The D2Q25 model is used in order to reach positive values of disjoining pressure, hence stable films and foam [20,21]. The neighboring nodes, far till $\sqrt{8}$ from the central one, are considered as represented in Figure 1 (both red and blue colors). This will yield to a new interaction parameter responsible for the repulsive forces between the same component, which can be called ${\tilde{G}}_{11}={\tilde{G}}_{22}>0$. The extra SC force shall be added to Equation (10), and can be written as:

$${\widehat{\tilde{\mathit{F}}}}_{SC}{}^{(\sigma )}(\widehat{\mathit{x}})=- {\psi }^{(\sigma )}(\widehat{\mathit{x}}){\tilde{G}}_{\sigma \sigma }{\displaystyle \sum _{\tilde{i}=0}^{24}{\tilde{w}}_{ \tilde{i}} {\psi }^{(\sigma )}(\widehat{\mathit{x}}+c_{ \tilde{i}}\Delta t) {\widehat{\mathit{e}}}_{\tilde{i}}}$$

(18)

where ${\widehat{\mathit{e}}}_{\tilde{i}}$ and ${\tilde{w}}_{ \tilde{i}}$ represent the mid-range lattice unit vectors and the weighting parameter as shown in

Table 2. Weighting parameter ${\tilde{w}}_{ \tilde{i}}$ values for the D2Q25 lattice.
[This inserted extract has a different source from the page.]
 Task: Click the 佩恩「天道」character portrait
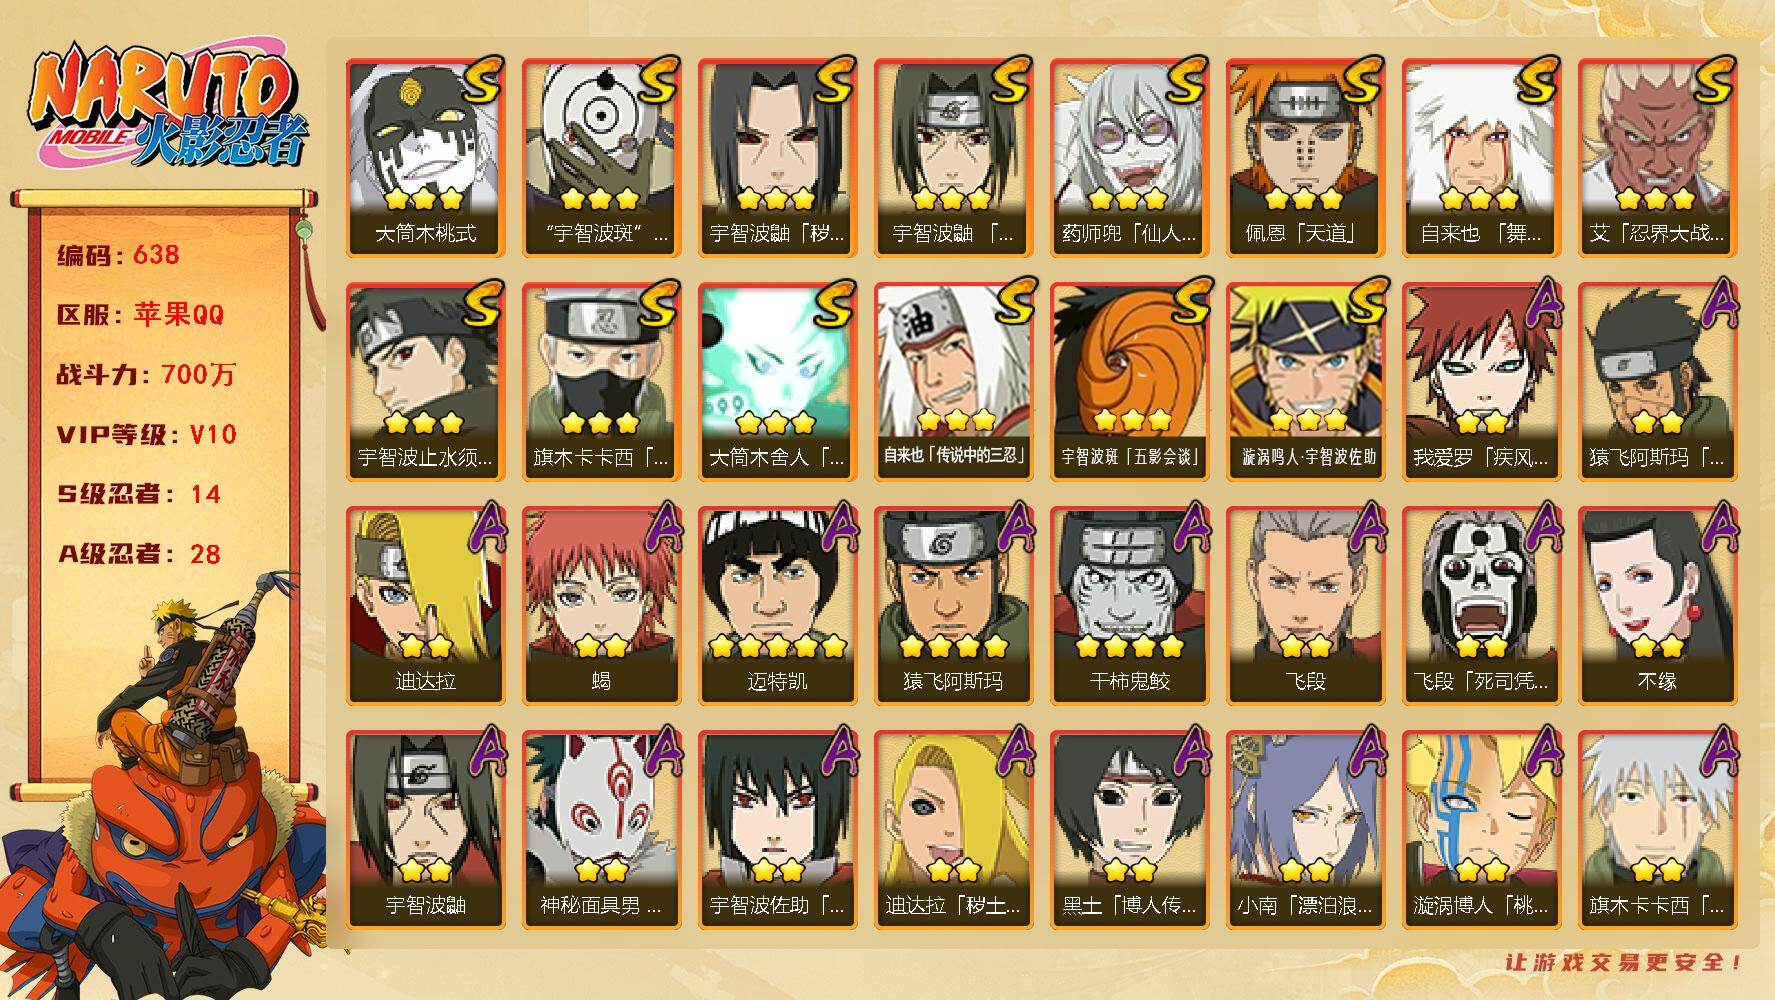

$\mathbf{Direction} {\widehat{\mathit{e}}}_{\tilde{\mathit{i}}}$	${\tilde{\mathit{w}}}_{ \tilde{\mathit{i}}}$
0	247/420
1, 2, 3, 4	4/63
5, 6, 7, 8	4/135
9, 10, 11, 12	1/180
13, 14, …, 20	2/945
21, 22, 23, 24	1/15,120

.

The full non-ideal static pressure (EOS) shall then be modified using the scope of Equation (9) as follows:

$$p=c_s{}^2{\displaystyle \sum _{\sigma }\left({\rho }^{(\sigma )}+\frac{1}{2}\left(G_{\sigma \sigma }+ {\tilde{G}}_{\sigma \sigma }\right) {\psi }^{(\sigma )}{}^{{}^2}\right)+}\frac{c_s{}^2}{2}{\displaystyle \sum _{\sigma , \tilde{\sigma }}{G}_{\sigma \tilde{\sigma }} {\psi }^{(\sigma )} }{\psi }^{(\tilde{\sigma })}$$

(19)

2.6. Thermal Field

Temperature field can be added in LBM as a third set of the distribution function, in addition to the two from the two fluid components. The LBE for the temperature distribution function $h_i(\widehat{\mathit{x}},t)$ can be written following the laws of diffusion and convection as follows:

$$h_i(\widehat{\mathit{x}}+{\widehat{\mathit{e}}}_i\Delta t,t+\Delta t)=h_i(\widehat{\mathit{x}},t)-\frac{1}{{\tau }_T}\left(h_i(\widehat{\mathit{x}},t)-h_i{}^{equ}(\widehat{\mathit{x}},t)\right)$$

(20)

where ${\tau }_T$ and $h_i{}^{equ}(\widehat{\mathit{x}},t)$ are the temperature relaxation time and the equilibrium temperature distribution function. Both can be written as follows:

$${\tau }_T=3{\alpha }_{LU}+0.5$$

(21)

$$h_i{}^{equ}(\widehat{\mathit{x}}, t)=w_{i}T\left[1+3\frac{{\widehat{\mathit{e}}}_i\cdot {\widehat{\mathit{u}}}^{\mathbf{\prime }}}{c^2}\right]$$

(22)

where ${\alpha }_{LU}$, $T$ and ${\widehat{\mathit{u}}}^{\mathbf{\prime }}$ are thermal diffusivity in lattice units, the macroscopic temperature evaluated from the zeroth moment of the temperature distribution function ($T={\displaystyle \sum _{i=0}^8{h}_i}$) and the macroscopic mixture velocity imported from the flow field, respectively. It is reported in the work by Guo et al. [39] that truncating the equilibrium temperature distribution function after the first order velocity term still recovers the convective diffusive temperature equation. Although it is a common practice to use a lower resolution lattice for the temperature field (e.g., D2Q4) than for the flow field [39], in the current work the typical D2Q9 as for the flow field is used for the three sets of distribution functions.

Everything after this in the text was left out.